■ Supplied passage

- - -

Tuesday, November 21, 2006

Ancient Macedonian Language,is a Greek?

One from the primary source to define a language is the writing system. The Blackwell Encyclopedia of Writing Systems defines a writing system as "a set of visible or tactile signs used to represent units of language in a systematic way". This simple explanation encompasses a large spectrum of writing systems with vastly different stylistic and structural characteristics spanning across the many regions of the globe.

So the inscription or the script was, is and will be the major definition source of a language
There is no defined line between a language and a dialect, but it is often said that a language is a dialect with an army and a navy, a statement credited to Max Weinreich.

To the question, what kind of language did the ancient Macedonians use, the answer can be given based on, what else, the existing references in ancient documents and the excavated inscriptions. What we have concluded is, that the ancient Macedonians were Hellenophon and the original dialect of the Hellenic language they used (Macedonian dialect) was very much similar to the Doric dialect (that is in accordance to Herodotus' references on the common origin of the Dorians and the Macedonians). Later on (in Hellenistic era) that dialect was gradually replaced by the Koini Attiki dialect, just like in all of the other Greek states. Every native Macedonian name, is Hellenic and is formed in the Hellenic way of producing words, as for example the names:"Adista, Philista, Sostrata, Philotas, Perdikkas, Mahatas," and hundreds more

And, of course, the strongest evidence of the Greekness of the Macedonian dialect are:

  • The excavated inscriptions, where you can find only Greek characters and words
  • The coins of Macedonia, where again you can find only Greek characters and words
  • The quotations of the ancient writers on the Macedonians' speech
  • The characteristics of the Macedonian dialect
  • Etymology of some names in Macedonia

Some years back,a German linguist by the name Otto Hoffman wrote a book with the title "Makedonians, their language and their Ethnicity". Hoffman analyzed the paradoxical or idiomatic words (calling them languages),which past grammatical, lexicographers and more in general everyone engaged around the Hellenic language had noted them as "worthy to be analyzed" in Makedonia.

To begin with,all those people were believing that the Makedonian language was an Hellenic dialect, and exactly this is the reason mentioning certain of its peculiarities, had they believe that the Makedonian language was alien to that Hellenic one, there was not a reason mentioning those Makedonian paradoxical and/or idiomatic "languages".

- - -

■ Set exercise 1
Name each native Macedonian name that the post on the ancient Macedonian language gives as an example.
■ Set exercise 2
Carry on the post about the ancient Macedonian language, starting right after its final sentence.
The listing that comes after this post isn't needed for anything here.

■ Data lines
- - -

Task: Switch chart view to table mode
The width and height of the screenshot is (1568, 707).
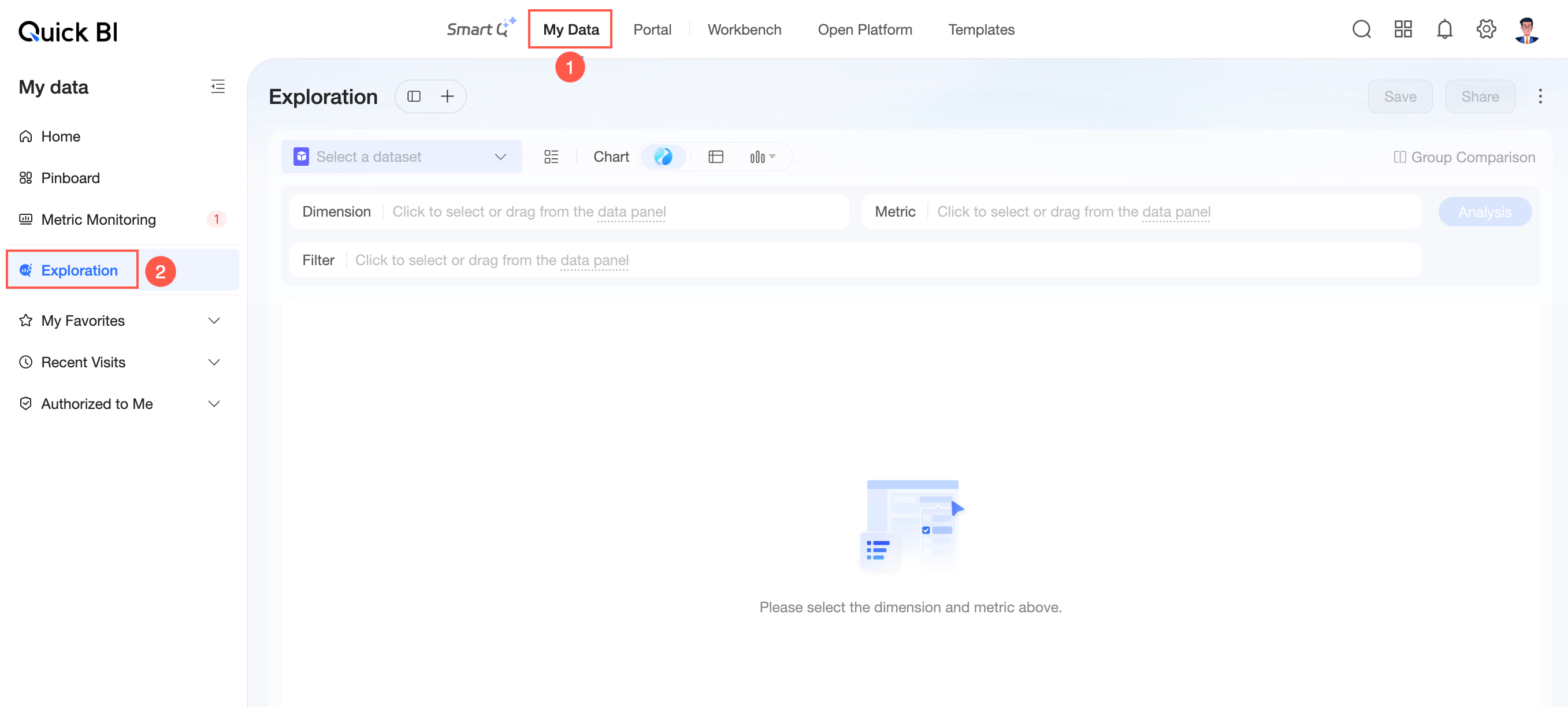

- - -

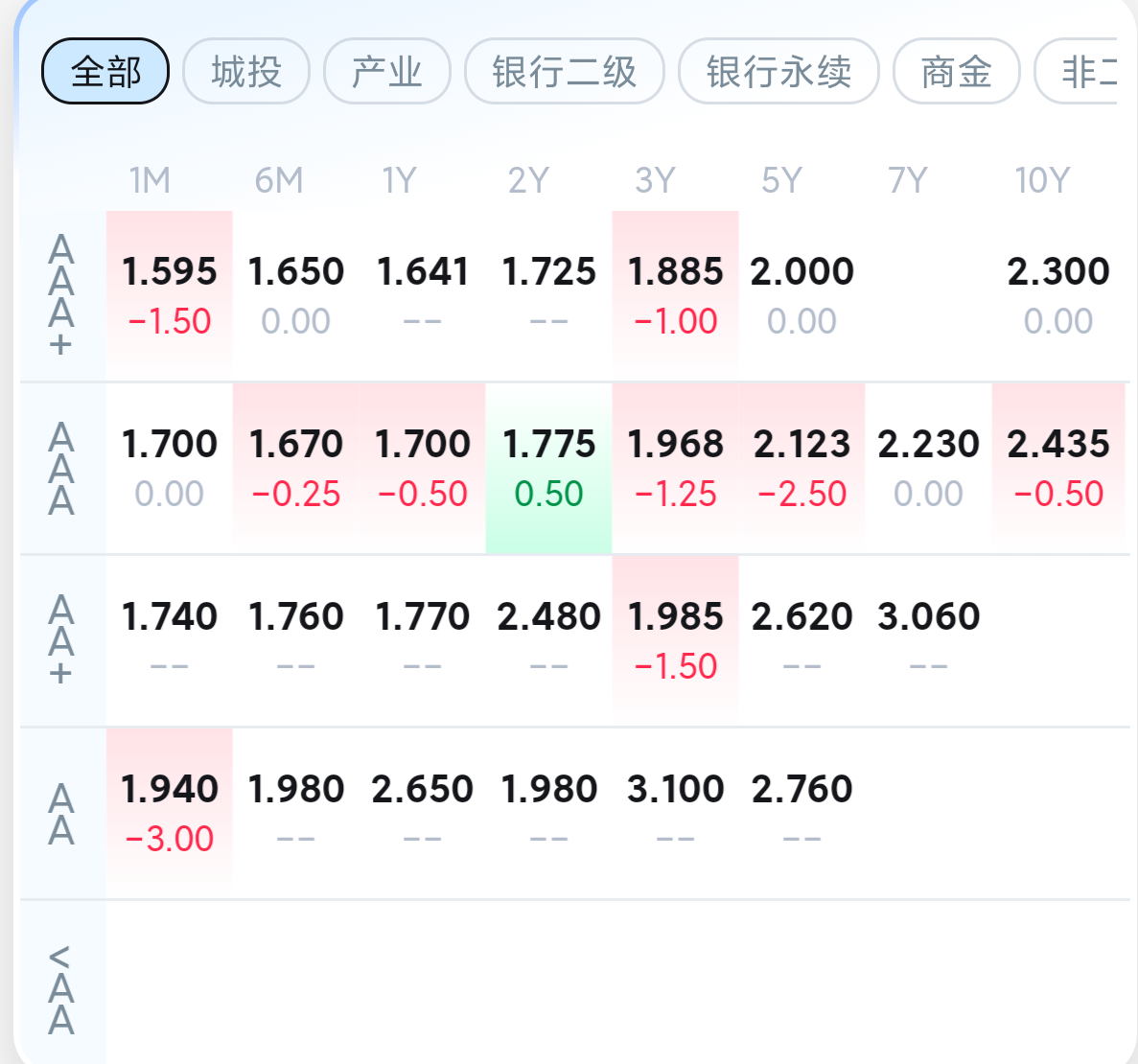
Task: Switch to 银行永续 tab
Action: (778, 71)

- - -

■ Final answer 1
Adista, Philista, Sostrata, Philotas, Perdikkas, Mahatas

■ Final answer 2
According to the same Hoffman his conclusions after "supervising" other peoples work are the following:

And now after supervising the ancient Makedonian linguistic thesaurus we are posting the decisive question,if what is adding to the Makedonian language its character,are the hellenic or the barbarian elements of it,the responce can not be of any doubts. From the 39 "languages" that according to Gustav Mayer their form was "completely alien" has been proven after this research of mine,that 10 of them are clearly Hellenic,with 4 more possibly dialectical forms of common hellenic words,so from the entire collection are remaining only 15 words appearing to be justifiable or at least suspected of anti-hellenic origins. Adding to those 15, few others which with regards their vocals could be Hellenic, without till now being confirmed as such,then their number, in comparison to the number of pure hellenic ones in the Macedonian language, is so small that the GENERAL HELLENIC CHARACTER OF THE MAKEDONIAN LINGUISTIC TREASURE CAN NOT BE DOUBTED.

Another major evidence was the ancient Theaters. It is a well-known fact that only the ancient Greeks had theaters in Classical period. The four ancient theaters in Macedonia are in Dion, Vergina, Philippi, and Thassos. The theater of Dion hosted the first performance (before an audience of Greek-speaking Macedonians, of course) of Euripides world-famous tragedy Bacchae, which he wrote at Pella of Macedonia. Euripides died and was buried in Macedonia.

The official code name that given recetly from the linqustics is Ancient Macedonian language (provisional ISO-DIS 639-3.5 XMK). Subgrouping Code : Ancient Greek language or IEGreekB Group code: Greek Language or IEGreek.


Anyone can read the insriptions that found in Macedonia as also and the texts through the Epigraphical database


Of course all are in the ancient Greek language.Also I want to add some critical points regarding the ancient Macedonian language.

Linguistically, there is no real distinction between a dialect and a language without a specific factor. People usually consider the political factor to determine whether a certain kind of speech is a language or a dialect. Since the Pan-Hellenic area consisted of many small city- states (Attica, Lacedaemon, Corinth, etc.), and larger states (Molossia, Thesprotia, Macedonia, Acarnania, Aetolia, etc.), it was common knowledge at the time that the people of all those states were speaking different languages, when in fact they were all variations of the same language, Hellenic or Greek. The most advanced of all Hellenic dialects was the dialect of Attica (Athens) or Attic. When people state “ancient Greek language” they mean the Attic dialect and any comparison of the Macedonian dialect to ancien Greek is actually a comparison to the Attic dialect.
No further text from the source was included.